### RECORDS SUPPLIED ###
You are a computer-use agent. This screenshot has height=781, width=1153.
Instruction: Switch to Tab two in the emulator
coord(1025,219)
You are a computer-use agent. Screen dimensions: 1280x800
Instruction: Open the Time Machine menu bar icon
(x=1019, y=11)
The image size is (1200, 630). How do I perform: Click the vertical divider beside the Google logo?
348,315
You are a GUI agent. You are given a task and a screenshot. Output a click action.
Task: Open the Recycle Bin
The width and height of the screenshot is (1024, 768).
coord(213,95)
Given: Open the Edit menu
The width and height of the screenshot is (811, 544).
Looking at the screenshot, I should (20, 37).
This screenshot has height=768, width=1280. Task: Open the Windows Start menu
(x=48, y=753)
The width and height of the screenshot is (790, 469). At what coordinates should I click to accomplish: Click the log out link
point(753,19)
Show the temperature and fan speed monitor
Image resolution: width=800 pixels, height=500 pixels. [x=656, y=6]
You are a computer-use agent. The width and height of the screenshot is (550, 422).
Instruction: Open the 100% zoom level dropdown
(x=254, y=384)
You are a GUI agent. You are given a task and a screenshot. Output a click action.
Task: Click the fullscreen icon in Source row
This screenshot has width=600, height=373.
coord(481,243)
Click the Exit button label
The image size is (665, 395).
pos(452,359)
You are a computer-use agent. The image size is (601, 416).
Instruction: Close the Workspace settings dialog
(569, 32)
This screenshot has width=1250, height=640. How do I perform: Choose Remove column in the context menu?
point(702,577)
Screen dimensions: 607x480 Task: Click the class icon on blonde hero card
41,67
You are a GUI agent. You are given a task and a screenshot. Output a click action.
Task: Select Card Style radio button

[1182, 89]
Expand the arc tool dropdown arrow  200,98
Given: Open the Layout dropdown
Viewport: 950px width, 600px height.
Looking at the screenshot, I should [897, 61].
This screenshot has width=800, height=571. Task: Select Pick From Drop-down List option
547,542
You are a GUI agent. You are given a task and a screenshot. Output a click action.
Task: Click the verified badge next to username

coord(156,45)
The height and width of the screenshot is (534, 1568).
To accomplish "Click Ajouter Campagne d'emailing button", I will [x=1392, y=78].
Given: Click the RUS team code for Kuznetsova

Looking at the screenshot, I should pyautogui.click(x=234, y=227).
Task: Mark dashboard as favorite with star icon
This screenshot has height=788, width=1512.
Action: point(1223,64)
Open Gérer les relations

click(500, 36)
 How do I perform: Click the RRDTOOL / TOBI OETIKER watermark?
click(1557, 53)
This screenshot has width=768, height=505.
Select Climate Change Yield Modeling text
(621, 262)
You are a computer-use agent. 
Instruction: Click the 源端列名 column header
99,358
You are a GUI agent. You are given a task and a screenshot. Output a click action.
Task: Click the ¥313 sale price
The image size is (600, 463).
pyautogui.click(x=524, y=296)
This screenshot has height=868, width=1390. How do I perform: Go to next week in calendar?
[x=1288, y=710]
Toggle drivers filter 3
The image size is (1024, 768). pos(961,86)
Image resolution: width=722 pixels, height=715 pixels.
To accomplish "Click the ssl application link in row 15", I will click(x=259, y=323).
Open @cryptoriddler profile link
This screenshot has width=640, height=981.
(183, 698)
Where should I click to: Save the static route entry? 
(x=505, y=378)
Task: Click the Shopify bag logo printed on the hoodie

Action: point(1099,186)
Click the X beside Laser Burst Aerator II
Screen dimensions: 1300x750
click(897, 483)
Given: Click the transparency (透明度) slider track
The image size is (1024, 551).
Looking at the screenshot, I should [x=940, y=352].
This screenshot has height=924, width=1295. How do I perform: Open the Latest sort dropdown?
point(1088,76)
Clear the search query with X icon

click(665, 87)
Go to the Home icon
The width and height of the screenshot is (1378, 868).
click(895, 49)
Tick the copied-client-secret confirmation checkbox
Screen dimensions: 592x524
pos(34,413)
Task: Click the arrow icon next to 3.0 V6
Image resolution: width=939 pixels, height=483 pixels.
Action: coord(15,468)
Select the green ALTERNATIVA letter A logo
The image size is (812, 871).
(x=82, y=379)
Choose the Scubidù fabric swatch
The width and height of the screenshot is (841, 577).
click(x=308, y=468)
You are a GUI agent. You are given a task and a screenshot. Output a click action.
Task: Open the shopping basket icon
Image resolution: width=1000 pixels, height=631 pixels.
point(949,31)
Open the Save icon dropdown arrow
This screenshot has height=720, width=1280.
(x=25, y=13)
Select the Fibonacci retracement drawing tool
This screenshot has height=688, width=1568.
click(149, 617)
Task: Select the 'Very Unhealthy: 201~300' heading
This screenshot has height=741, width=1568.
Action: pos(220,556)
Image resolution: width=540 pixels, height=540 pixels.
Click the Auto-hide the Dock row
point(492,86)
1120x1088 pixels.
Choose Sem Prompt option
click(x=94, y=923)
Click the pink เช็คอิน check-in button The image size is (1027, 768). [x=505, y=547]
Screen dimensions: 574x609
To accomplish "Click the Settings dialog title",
###
* _YOUR INSTRUCTIONS_
Provide the number of lines in these entries that hold the word "computer", without any accompanying text.

* _EXERCISE OUTPUT_
5